Personal information
- Full name: Simon Terwase Zenke
- Date of birth: 24 December 1988 (age 37)
- Place of birth: Kaduna, Nigeria
- Height: 1.77 m (5 ft 10 in)
- Position: Forward

Youth career
- Kaduna United

Senior career*
- Years: Team / Apps / (Gls)
- 2005: Niger Tornadoes
- 2005–2010: Strasbourg B / 59 / (11)
- 2007–2010: Strasbourg / 37 / (3)
- 2010–2012: Samsunspor / 53 / (17)
- 2012–2013: Nancy / 11 / (1)
- 2013–2014: İstanbul BB / 19 / (2)
- 2014–2015: Şanlıurfaspor / 22 / (3)
- 2015–2016: Karabükspor / 29 / (3)
- 2016–2018: Tubize / 50 / (5)
- 2018–2019: Dinamo București / 22 / (1)
- 2020-2021: Schiltigheim / 4 / (0)
- 2021: Menemen / 7 / (2)
- 2022-2023: Illkirch Graffenstaden / 19 / (2)

= Simon Zenke =

Nigerian footballer

Simon Terwase Zenke (born 24 December 1988) is a Nigerian former professional footballer who played as a forward.

==Career==
Zenke began his career in his hometown Kaduna with Kaduna United before joining RC Strasbourg in 2008.

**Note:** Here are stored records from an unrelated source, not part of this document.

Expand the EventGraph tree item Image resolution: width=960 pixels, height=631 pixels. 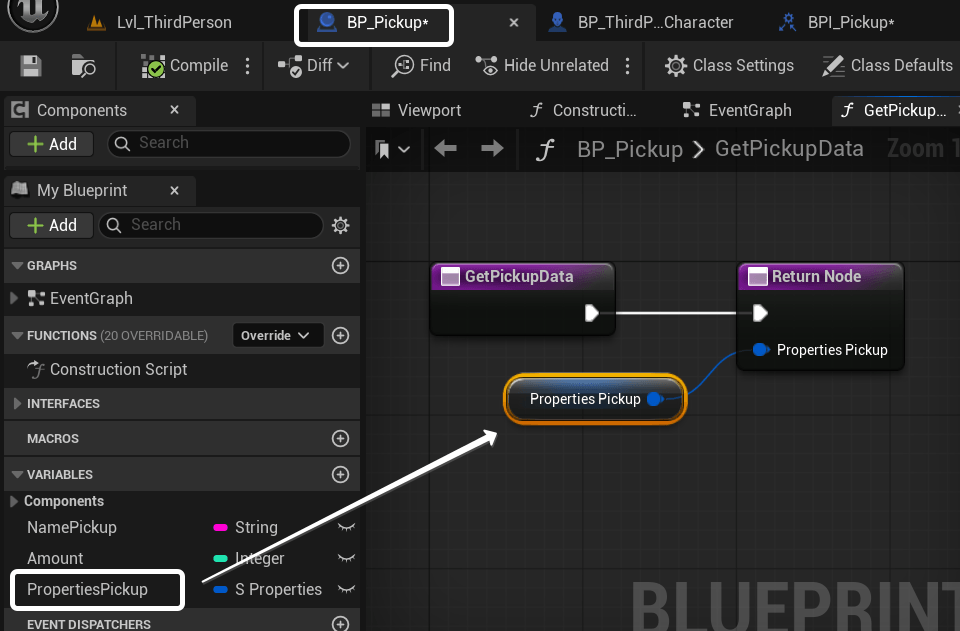pos(14,298)
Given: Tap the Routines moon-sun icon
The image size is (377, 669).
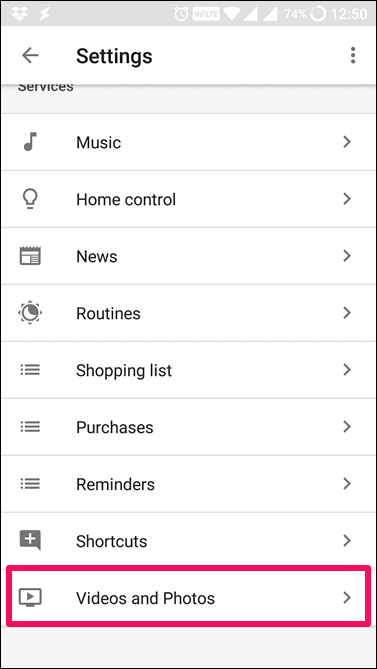Looking at the screenshot, I should [30, 313].
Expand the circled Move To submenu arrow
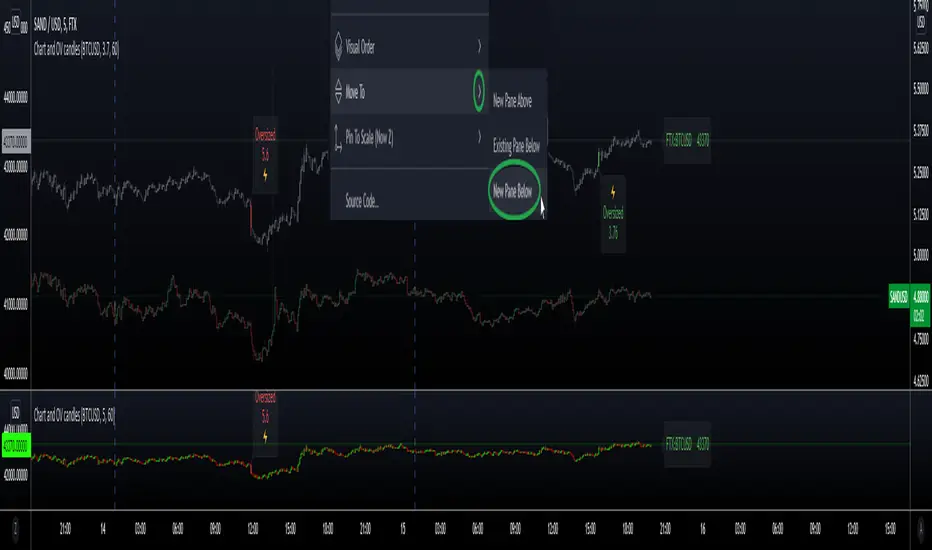 coord(479,92)

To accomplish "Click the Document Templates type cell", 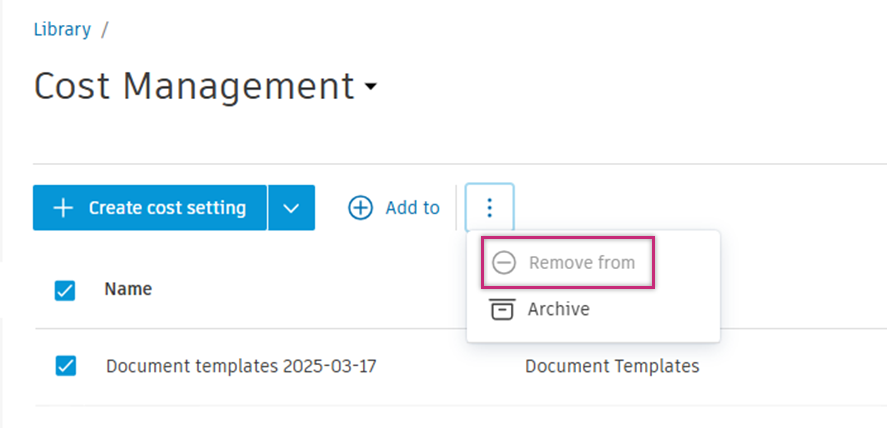I will [x=611, y=366].
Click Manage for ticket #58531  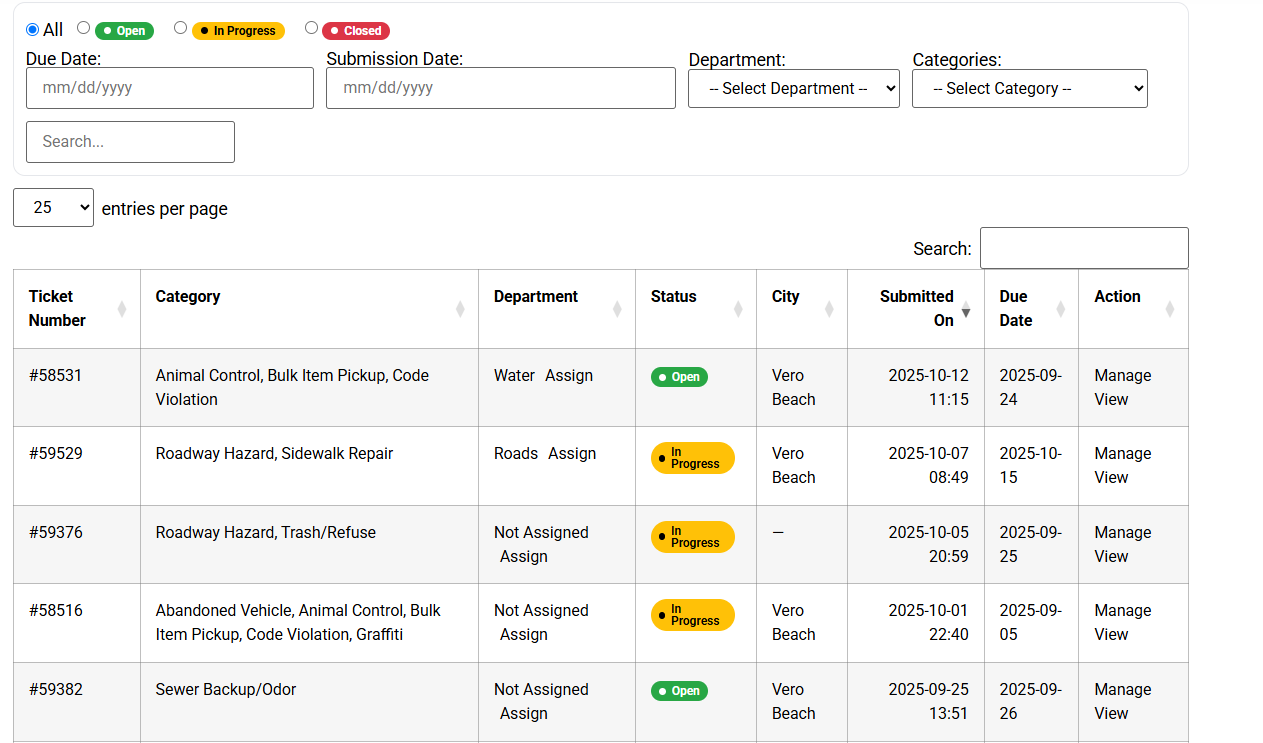click(x=1122, y=375)
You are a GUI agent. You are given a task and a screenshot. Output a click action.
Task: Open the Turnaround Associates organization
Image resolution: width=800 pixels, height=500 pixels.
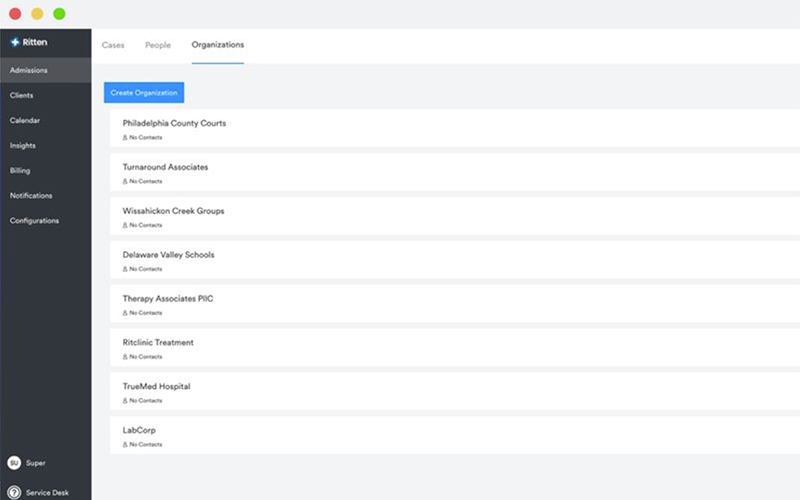tap(455, 172)
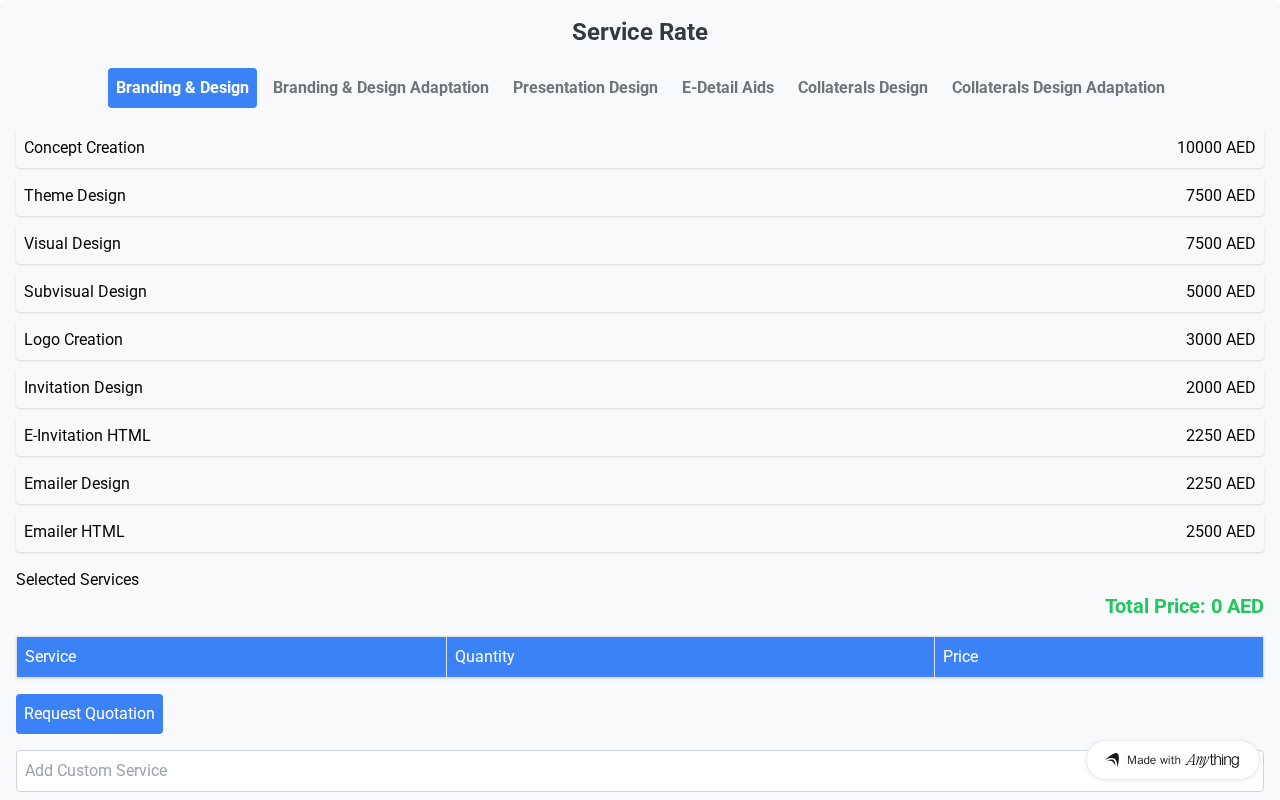Choose the Emailer Design service row
1280x800 pixels.
(x=640, y=484)
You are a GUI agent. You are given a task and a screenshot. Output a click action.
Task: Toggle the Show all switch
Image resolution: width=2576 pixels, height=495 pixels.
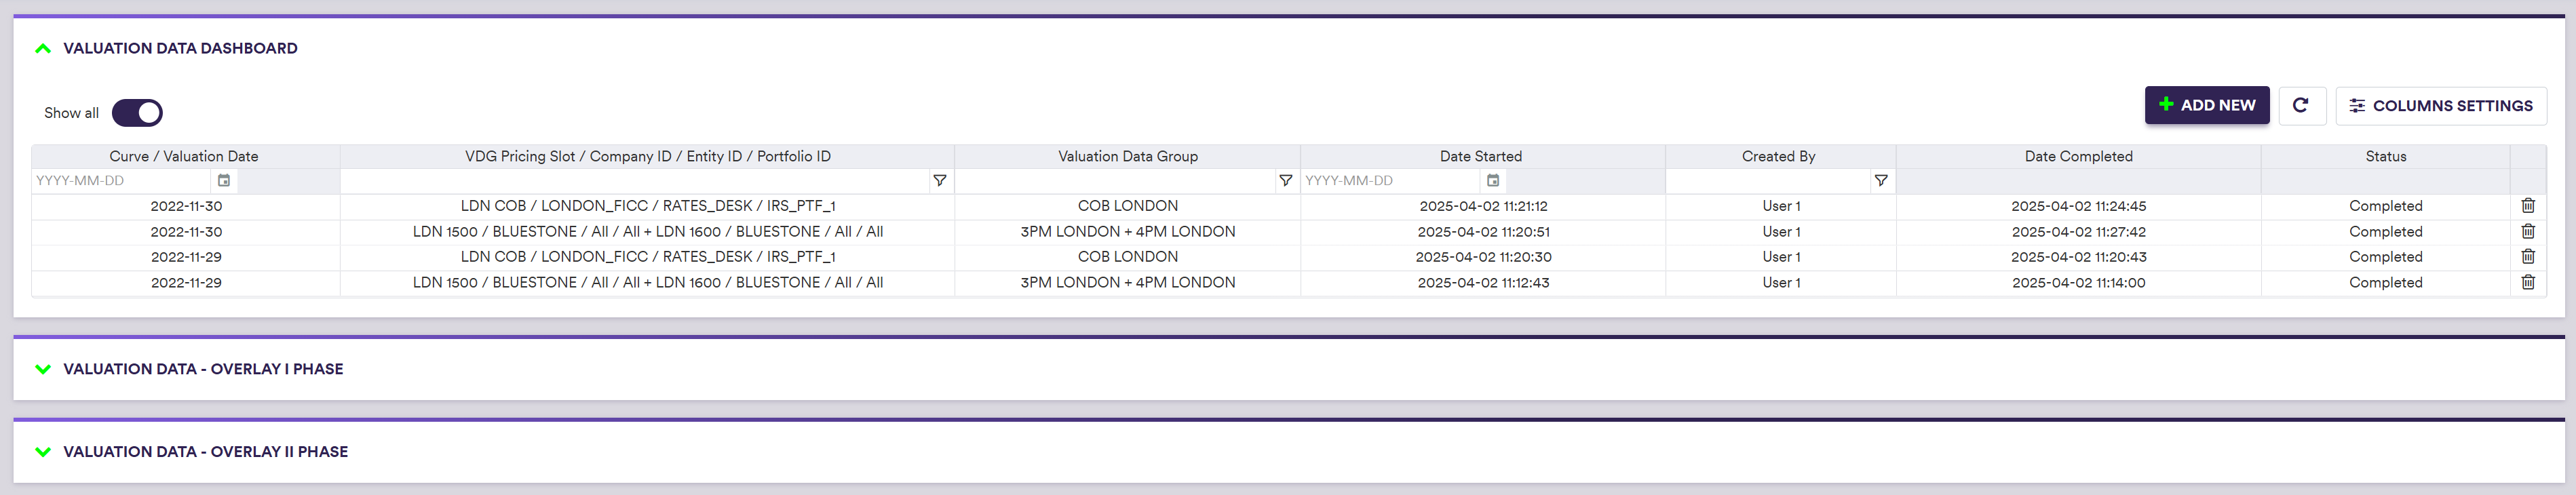137,113
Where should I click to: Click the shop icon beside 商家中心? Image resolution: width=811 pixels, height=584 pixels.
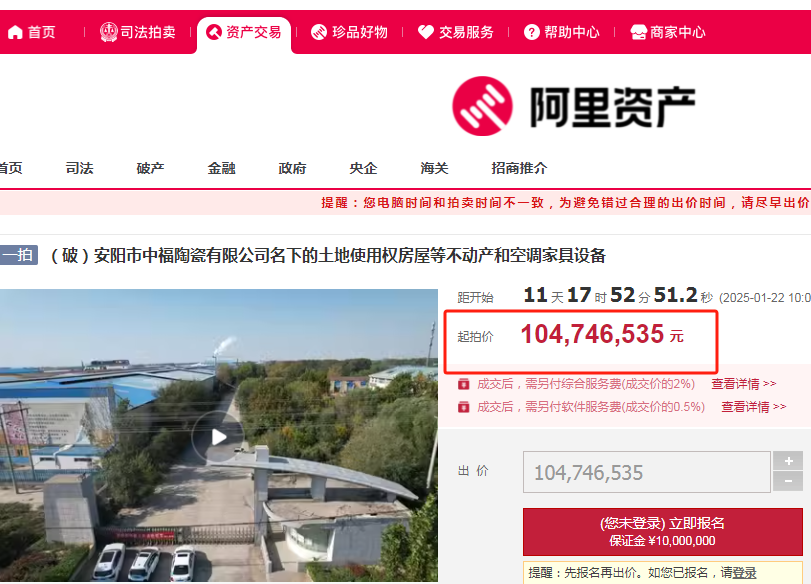pos(638,32)
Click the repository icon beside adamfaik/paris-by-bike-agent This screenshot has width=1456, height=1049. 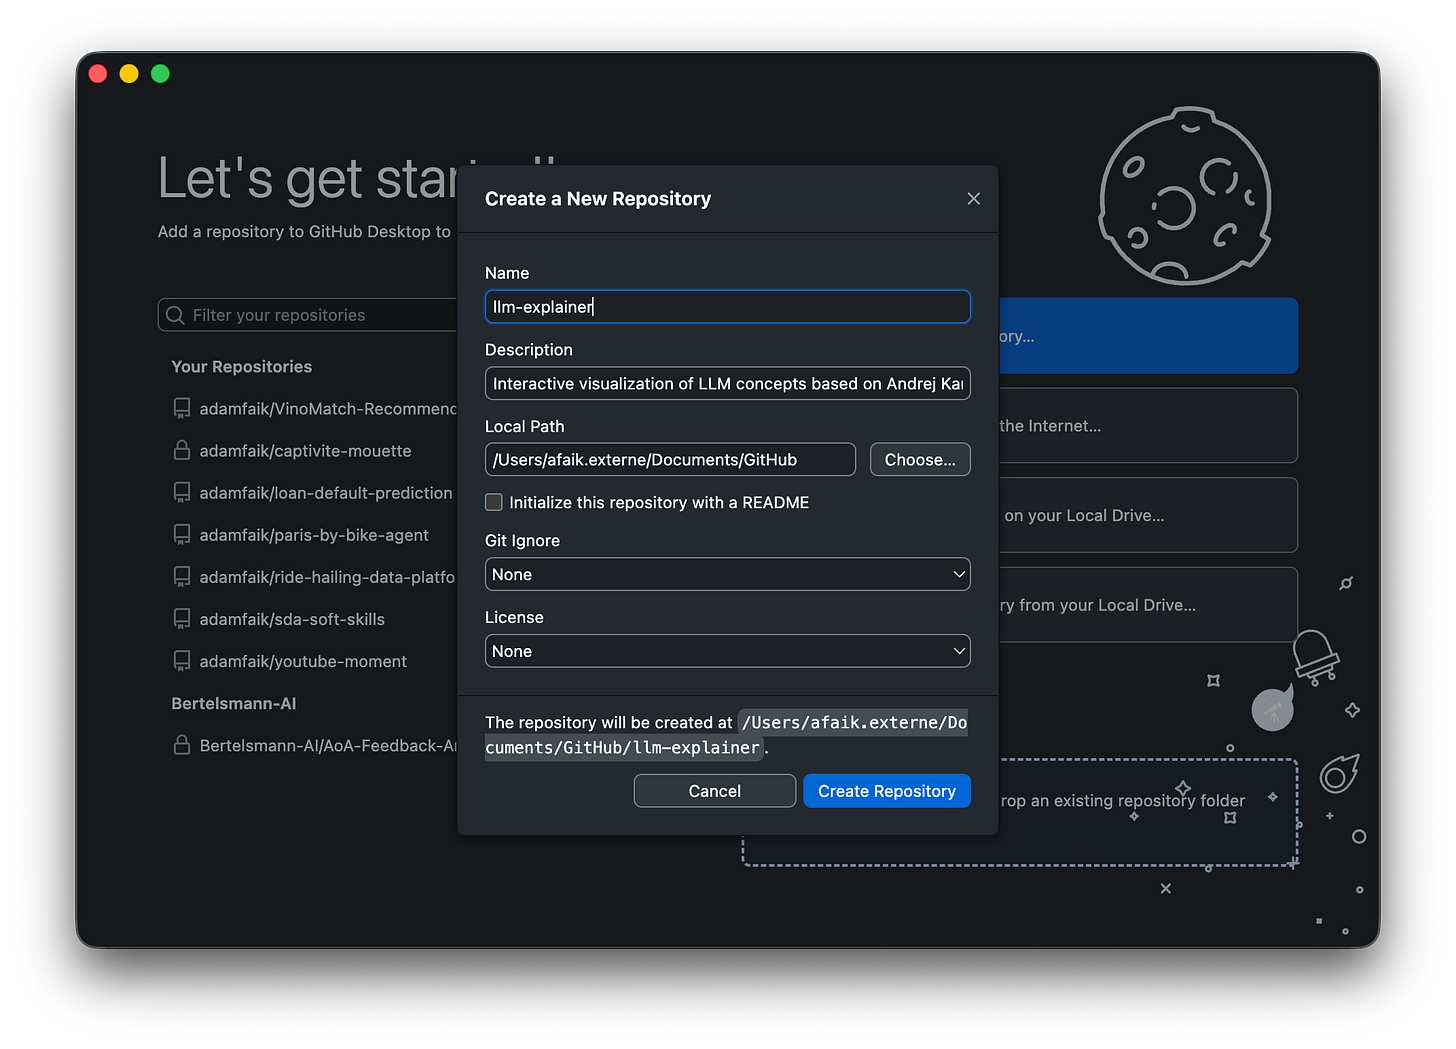tap(181, 534)
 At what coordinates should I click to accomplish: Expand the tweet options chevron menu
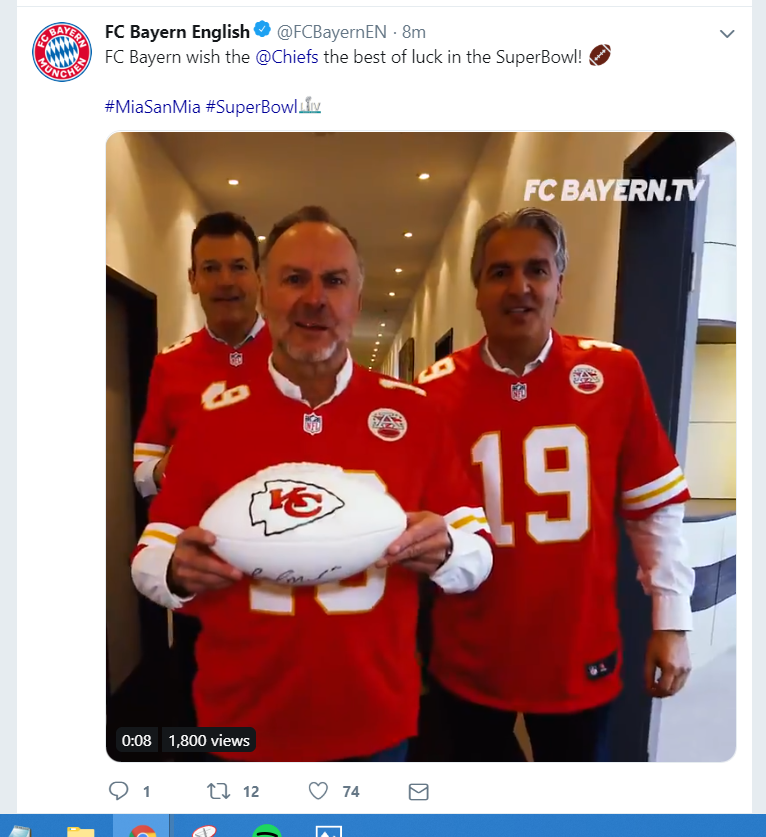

In November 2018, he signed a contract with Romanian first division club Dinamo București. He left the club in June 2019. At the end of January 2020, Zenke then moved to French Championnat National 2 club SC Schiltigheim.

In May 2020, Zenke confirmed on social medias, that his agent was negotiating with clubs from India. The club was reportedly Hyderabad FC. However, nothing came out of it.

==Personal life==
His younger brother Thomas is also a footballer.